Yüzyıllar içerisinde Truva şehrinin çok korunaklı limanı nehrin taşıdığı alüvyonlarla dolduğu için şimdi burada koy değil, verimli bir sulak ova (Çanakkale domatesi bu ovada yetişiyor) bulunmaktadır.
Gerçekten de hemen her gün bazen tatlı, tatlı çoğu zaman kendini hissettirecek şekilde, bazı günler ise amansızca esen rüzgarların iklime damga bastığı bir coğrafya burası.
Kuzey yönünden gelen bütün rüzgarlara (karayel, yıldız, poyraz) genel olarak poyraz deniliyor ve burada yaşadığım 5 yıl içinde iklimle ilişkili olarak en net anladığım şey; kuzeyden gelen rüzgarlar bölgeye soğuk hava getiriyor ve şiddetli rüzgar ısıyı daha da düşük hissedilmesine neden oluyor.

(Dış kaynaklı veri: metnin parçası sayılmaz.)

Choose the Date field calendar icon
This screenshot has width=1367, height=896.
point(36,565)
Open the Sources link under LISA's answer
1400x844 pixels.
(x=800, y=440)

Güneyden gelen rüzgarlara (keşişleme, kıble, lodos) ise genel olarak lodos deniliyor, lodos elbette sıcak hava ile ilişkili, bu mevsimde esen lodosun ardından yağmur geliyor. Bu nedenle burada lodosun gözü yaşlıdır deyimi var. Genellikle Kasım ayında güneyden esen rüzgarlar yağmura neden olduğunda genellikle yön değiştirip poyraza dönüyor ve kış havaları bastırıyor. Bu yıl bu hava değişimi kasım sonuna denk geldi ve yağışlar Aralık başında başladı.
Gün doğumu ve günbatımından esen rüzgarlar ise çok sık olmamakla birlikte esince boğazda ani fırtınalara, ardından da ani sıcaklık düşüşlerine sebep oluyor.
Fakat şu var ki, dünya gezegeni birkaç on yıl sonrasında beklediği iklim krizinin içine bir anda düştü ve hazırlıksız yakalandı. Son iki yıldan beri olan her iklim olayı normal sınırlarının oldukça üzerinde ve felaket boyutlarında meydana geliyor. Geçtiğimiz hafta yaşanan meteorolojik olaylar, bölgede normalde de yaşanan lodos, ardından gelen ısı düşmesiydi, ancak alışılagelenden çok daha sertti. Lodos fırtınası, çatıları uçuracak, tırları devirecek kadar güçlü oldu ve maalesef can kayıplarına bile sebep oldu. Ardından gelen yağmurlar eğer eylül ekim ayları kurak geçmemiş olsaydı (toprak kuru idi) sellere neden olacak kadar güçlüydü. Yüksek yerlere yılın ilk karı düştü.
Fırtına dindikten sonraki gün şehre inerken benim bir ton gelen dolayısıyla çok sağlam bir yer tutuşu olan aracım, sözüm ona hafiflemiş rüzgardan yoldan havalanacak gibi etkilendi. Ardından 10 dakika içerisinde sert bir sağanak, bir dakikalık dolu yağışını, ayaz ve güneş izledi.
Bir günde hatta bir saatte dört mevsim geçişini Karadeniz’de çok yaşadım, ancak burada bu denli ani ve sert değişimi ilk kez görüyorum. Gerçekten de beklenen iklim krizinin aniden koynuna düştüğümüzü fark etmemek imkansız.
Bu sene ilk kez hiç olmazsa bazı ağaçları sararak kış soğuğundan korumayı düşünüyorum.